[License-review] Request for Approval of Universal Permissive License (UPL)

Chris DiBona cdibona at gmail.com
Tue Apr 15 14:01:10 UTC 2014


Stab you? Seriously? How dare you use that kind of violent imagery here
when Oracle has sued half a dozen companies for daring to use "open source"
java. ylYou're pretending to be all friendly now?

What a joke. Its clear to me that UPL can't be trusted because oracle wrote
it. I mean what chutzpah you have. If OSI approves it we'll need to
acknowledge that it has finally and conclusively lost it's way in a time
when it was honestly on the ascent. OSI should not abandon its credibility
and even continue this conversation with what is no better than a
schoolyard bully.

Chris
On Apr 15, 2014 6:10 AM, "Jim Wright" <jim.wright at oracle.com> wrote:

> Responses inline and thanks!
>
>  Regards,
>   Jim
>
> On Apr 14, 2014, at 7:25 AM, Josh Berkus <josh at postgresql.org> wrote:
>
> > Jim,
> >
> > I think you're now seeing why nobody has created a license like this
> > before; it's a bit of a challenge.
> >
> >
> >>> - What if a downstream fork modifies that file?

# Records shown:

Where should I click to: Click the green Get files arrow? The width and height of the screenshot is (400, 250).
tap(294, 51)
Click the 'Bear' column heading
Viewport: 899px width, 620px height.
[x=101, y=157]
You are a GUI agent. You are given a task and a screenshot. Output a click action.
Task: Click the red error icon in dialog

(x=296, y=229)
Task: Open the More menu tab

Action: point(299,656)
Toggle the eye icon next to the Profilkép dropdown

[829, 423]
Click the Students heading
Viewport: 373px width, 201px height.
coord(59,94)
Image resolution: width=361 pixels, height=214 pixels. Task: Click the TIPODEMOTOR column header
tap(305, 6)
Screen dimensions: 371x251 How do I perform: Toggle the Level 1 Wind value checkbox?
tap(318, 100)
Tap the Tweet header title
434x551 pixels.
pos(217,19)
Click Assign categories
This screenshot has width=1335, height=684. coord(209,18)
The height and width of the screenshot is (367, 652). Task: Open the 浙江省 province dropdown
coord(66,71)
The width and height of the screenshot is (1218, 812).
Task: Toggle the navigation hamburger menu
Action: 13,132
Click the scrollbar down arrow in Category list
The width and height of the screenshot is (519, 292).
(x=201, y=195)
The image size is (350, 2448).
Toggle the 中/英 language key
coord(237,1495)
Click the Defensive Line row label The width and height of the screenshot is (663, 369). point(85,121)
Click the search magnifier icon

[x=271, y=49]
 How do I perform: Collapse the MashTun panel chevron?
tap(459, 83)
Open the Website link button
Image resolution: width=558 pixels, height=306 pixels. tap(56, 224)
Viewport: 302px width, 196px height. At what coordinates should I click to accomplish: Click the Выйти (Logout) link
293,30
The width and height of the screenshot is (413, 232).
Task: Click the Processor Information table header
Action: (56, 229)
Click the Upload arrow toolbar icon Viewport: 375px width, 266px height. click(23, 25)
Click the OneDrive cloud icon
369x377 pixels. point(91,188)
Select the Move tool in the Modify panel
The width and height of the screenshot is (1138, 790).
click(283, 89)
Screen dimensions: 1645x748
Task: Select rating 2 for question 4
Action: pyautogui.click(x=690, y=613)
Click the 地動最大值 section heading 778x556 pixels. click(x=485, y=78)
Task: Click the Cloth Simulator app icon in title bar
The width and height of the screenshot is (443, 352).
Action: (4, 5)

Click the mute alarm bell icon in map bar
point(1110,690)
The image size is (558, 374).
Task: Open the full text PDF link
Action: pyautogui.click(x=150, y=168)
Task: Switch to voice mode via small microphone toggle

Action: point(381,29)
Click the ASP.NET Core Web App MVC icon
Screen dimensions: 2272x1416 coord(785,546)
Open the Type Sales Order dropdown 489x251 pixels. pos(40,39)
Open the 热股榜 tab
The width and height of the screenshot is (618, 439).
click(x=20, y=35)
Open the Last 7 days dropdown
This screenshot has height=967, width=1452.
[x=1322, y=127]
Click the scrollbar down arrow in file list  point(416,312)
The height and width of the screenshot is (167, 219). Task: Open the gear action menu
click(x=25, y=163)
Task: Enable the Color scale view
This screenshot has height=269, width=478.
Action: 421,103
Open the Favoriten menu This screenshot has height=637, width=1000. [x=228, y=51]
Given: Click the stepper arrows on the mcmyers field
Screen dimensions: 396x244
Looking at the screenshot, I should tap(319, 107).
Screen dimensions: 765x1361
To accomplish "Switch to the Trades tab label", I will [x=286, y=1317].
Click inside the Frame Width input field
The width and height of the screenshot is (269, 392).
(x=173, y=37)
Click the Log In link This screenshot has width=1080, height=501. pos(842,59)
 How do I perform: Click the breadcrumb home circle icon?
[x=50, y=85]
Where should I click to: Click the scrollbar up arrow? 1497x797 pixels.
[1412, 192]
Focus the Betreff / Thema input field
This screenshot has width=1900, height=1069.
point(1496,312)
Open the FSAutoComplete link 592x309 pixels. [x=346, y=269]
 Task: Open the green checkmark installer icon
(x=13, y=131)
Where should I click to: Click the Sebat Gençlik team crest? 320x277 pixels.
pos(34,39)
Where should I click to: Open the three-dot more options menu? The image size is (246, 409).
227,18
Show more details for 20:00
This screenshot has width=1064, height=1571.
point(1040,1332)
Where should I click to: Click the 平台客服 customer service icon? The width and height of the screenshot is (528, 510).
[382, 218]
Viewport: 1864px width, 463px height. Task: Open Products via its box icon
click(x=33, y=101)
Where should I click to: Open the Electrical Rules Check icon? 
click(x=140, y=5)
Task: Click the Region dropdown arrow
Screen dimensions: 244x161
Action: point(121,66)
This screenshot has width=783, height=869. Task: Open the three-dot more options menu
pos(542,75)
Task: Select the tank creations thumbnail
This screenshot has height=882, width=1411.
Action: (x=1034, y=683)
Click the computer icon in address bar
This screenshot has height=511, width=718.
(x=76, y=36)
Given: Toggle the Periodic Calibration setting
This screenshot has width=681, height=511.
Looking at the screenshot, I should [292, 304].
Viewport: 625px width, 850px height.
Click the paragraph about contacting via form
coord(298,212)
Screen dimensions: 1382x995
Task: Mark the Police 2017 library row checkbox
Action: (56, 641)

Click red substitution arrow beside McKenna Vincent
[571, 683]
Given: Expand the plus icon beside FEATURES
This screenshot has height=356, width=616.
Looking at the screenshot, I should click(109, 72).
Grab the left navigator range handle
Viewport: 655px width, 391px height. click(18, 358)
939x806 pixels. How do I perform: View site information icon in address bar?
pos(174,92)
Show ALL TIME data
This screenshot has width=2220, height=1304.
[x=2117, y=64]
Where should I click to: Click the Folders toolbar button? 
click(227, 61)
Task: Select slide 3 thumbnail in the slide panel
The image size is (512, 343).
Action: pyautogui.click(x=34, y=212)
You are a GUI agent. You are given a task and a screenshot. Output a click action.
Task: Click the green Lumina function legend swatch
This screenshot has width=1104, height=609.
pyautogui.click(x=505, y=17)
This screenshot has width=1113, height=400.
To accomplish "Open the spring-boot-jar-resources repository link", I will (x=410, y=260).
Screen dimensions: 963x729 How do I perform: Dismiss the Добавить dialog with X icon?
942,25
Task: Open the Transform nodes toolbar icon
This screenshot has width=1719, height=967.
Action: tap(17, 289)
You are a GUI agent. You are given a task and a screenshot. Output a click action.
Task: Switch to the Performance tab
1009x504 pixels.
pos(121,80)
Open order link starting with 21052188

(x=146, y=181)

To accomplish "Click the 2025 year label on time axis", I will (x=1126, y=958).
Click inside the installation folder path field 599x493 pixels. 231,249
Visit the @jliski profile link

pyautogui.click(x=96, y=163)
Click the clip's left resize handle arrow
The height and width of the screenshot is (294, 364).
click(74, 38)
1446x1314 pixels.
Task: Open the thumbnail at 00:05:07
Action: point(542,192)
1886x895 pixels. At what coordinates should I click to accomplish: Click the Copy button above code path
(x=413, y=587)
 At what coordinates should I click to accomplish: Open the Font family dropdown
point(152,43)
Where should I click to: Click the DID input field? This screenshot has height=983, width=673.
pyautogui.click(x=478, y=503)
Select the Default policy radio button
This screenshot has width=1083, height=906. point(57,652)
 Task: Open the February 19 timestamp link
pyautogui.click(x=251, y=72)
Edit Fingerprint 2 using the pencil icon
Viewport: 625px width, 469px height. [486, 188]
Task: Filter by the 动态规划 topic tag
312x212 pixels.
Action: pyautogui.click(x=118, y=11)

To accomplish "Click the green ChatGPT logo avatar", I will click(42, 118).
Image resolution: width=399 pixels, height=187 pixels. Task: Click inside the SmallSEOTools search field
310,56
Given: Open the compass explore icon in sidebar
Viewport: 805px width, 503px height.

# Request A:
Reproduce everything in the UPL mailing-list message from "Chris DiBona cdibona" down to "schoolyard bully.".
# Request B:
List every email address that appears in the UPL mailing-list message.
The records have no connection to the UPL mailing-list message.

# Solution A:
Chris DiBona cdibona at gmail.com
Tue Apr 15 14:01:10 UTC 2014


Stab you? Seriously? How dare you use that kind of violent imagery here
when Oracle has sued half a dozen companies for daring to use "open source"
java. ylYou're pretending to be all friendly now?

What a joke. Its clear to me that UPL can't be trusted because oracle wrote
it. I mean what chutzpah you have. If OSI approves it we'll need to
acknowledge that it has finally and conclusively lost it's way in a time
when it was honestly on the ascent. OSI should not abandon its credibility
and even continue this conversation with what is no better than a
schoolyard bully.

# Solution B:
cdibona at gmail.com
jim.wright at oracle.com
josh at postgresql.org